# What you need to do
A - Name every famous flier that the passage on the Yorkshire Gliding Club mentions.
B - Pick up the passage on the Yorkshire Gliding Club after its last sentence and continue it.

The Yorkshire Gliding Club (YGC) operate from an airfield on Sutton Bank in the North York Moors National Park, England. The airfield site is 7 mi east of Thirsk along the A170 road and just south of the National Park visitors centre at Sutton Bank. The club formed in 1934 from an amalgamation of gliding concerns from the West Riding of Yorkshire and has been in existence for over 80 years and has had many famous fliers such as Nicholas Goodhart, Amy Johnson and Fred Slingsby.

The club's location, on top of Roulston Scar and Sutton Bank over the White Horse of Kilburn, and the sheer drop away of the cliff, has made it a notable aircraft launching point. It is the most popular gliding club in the north of England.

# Information provided
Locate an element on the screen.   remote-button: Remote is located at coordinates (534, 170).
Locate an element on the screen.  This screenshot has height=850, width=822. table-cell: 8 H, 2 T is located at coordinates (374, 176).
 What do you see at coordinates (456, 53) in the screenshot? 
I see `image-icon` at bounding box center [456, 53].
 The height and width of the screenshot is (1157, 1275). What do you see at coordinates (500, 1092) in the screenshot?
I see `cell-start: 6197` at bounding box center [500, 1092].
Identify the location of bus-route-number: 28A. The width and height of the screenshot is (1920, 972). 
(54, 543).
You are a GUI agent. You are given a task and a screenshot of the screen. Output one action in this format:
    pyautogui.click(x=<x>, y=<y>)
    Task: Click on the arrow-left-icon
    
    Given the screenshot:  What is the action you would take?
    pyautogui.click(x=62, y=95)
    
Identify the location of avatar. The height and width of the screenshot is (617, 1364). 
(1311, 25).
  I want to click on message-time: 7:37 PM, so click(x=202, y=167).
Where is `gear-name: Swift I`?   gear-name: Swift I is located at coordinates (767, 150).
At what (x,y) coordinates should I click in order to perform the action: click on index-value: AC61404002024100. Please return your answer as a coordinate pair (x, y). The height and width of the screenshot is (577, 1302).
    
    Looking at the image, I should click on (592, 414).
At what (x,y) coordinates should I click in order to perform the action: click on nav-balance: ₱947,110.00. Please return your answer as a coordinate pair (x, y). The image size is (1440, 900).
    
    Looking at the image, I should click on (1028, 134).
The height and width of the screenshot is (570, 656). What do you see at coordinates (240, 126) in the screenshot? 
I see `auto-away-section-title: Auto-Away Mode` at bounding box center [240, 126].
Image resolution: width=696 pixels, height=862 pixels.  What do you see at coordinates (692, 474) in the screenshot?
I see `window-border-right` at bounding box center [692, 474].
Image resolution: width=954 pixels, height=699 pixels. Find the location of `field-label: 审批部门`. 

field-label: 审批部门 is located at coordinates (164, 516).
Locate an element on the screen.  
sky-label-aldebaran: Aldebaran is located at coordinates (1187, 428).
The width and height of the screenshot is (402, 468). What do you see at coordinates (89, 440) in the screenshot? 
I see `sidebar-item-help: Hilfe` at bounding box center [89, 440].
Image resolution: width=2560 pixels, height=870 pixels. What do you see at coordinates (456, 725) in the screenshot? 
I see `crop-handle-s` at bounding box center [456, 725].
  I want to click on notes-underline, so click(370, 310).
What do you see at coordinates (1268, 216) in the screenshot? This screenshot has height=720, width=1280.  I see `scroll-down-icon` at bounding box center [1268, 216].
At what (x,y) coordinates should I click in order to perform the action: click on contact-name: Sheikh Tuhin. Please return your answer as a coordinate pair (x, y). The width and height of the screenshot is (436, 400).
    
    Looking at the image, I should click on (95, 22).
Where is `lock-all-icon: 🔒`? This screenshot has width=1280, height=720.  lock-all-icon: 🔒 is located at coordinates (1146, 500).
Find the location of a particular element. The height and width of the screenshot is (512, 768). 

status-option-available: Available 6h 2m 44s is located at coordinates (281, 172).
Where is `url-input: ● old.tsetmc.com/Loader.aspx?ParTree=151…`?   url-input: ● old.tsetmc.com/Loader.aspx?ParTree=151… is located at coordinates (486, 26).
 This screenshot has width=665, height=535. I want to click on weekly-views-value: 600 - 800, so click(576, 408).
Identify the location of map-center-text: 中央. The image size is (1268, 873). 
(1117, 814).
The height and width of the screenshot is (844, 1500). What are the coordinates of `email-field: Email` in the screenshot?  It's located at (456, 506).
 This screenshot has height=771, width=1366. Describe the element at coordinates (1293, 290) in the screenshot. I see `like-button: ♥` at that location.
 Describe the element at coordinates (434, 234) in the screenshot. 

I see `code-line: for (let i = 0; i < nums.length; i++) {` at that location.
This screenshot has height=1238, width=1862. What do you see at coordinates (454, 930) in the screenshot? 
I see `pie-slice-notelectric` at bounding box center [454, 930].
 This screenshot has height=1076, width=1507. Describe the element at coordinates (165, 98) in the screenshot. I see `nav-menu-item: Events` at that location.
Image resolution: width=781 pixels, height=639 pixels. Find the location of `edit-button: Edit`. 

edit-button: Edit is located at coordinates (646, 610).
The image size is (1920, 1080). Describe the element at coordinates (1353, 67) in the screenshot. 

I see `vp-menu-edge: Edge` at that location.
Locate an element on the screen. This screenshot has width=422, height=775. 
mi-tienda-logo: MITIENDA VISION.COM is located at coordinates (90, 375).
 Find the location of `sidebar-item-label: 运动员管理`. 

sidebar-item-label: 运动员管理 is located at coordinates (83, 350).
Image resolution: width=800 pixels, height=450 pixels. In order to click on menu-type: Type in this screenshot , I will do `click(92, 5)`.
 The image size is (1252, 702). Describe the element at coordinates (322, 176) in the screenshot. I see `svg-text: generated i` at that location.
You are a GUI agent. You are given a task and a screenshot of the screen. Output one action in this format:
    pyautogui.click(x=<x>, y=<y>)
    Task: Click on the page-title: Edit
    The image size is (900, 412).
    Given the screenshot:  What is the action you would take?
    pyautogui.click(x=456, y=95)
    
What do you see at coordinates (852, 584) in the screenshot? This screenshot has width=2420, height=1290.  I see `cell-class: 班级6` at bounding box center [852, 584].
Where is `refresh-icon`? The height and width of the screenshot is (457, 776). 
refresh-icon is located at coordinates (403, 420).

# Your responses
A - Nicholas Goodhart, Amy Johnson, Fred Slingsby

B -
==History==
Sutton Bank had been in use as a glider launching site for 25 years before the YGC was formed and had also been used by Slingsby Sailplanes to test their aircraft. The first official recorded use of the site was in 1911 when Erik Addyman launched his self-built glider off the edge of Sutton Bank. The Yorkshire Gliding Club was formed in April 1934 as an amalgamation of the Bradford Gliding Club with the Ilkley and District Gliding Club by Phil Wills, Fred Slingsby and Norman Sharpe. The club moved to Sutton Bank in the second half of 1934 when they negotiated a lease on the site from the land owners (it was owned by the Church of England) with the site being perceived as second only to one at Dunstable in the development of British gliding. However, in the early days of gliding the airspace at Sutton Bank was deemed of far greater value as its launch site was 600 ft above the ground level at the bottom of the cliff compared to Dunstable's 200 ft clearance.

The YGC airfield sits atop an escarpment on the southern edge of Sutton Bank, 920 ft above sea level, that used to be an Iron Age hill fort, and as such, the site is registered as a scheduled monument (excluding for the YGC buildings). Due to the topography of the site, which has a steep west facing escarpment, air is forced upwards against the cliff face providing natural lift with an aerial tow or winch assisting the gliders in getting airborne. A third form of lift exists in what is known as a Mountain Wave which allows for flying at advanced heights, with the club record standing at 33,000 ft.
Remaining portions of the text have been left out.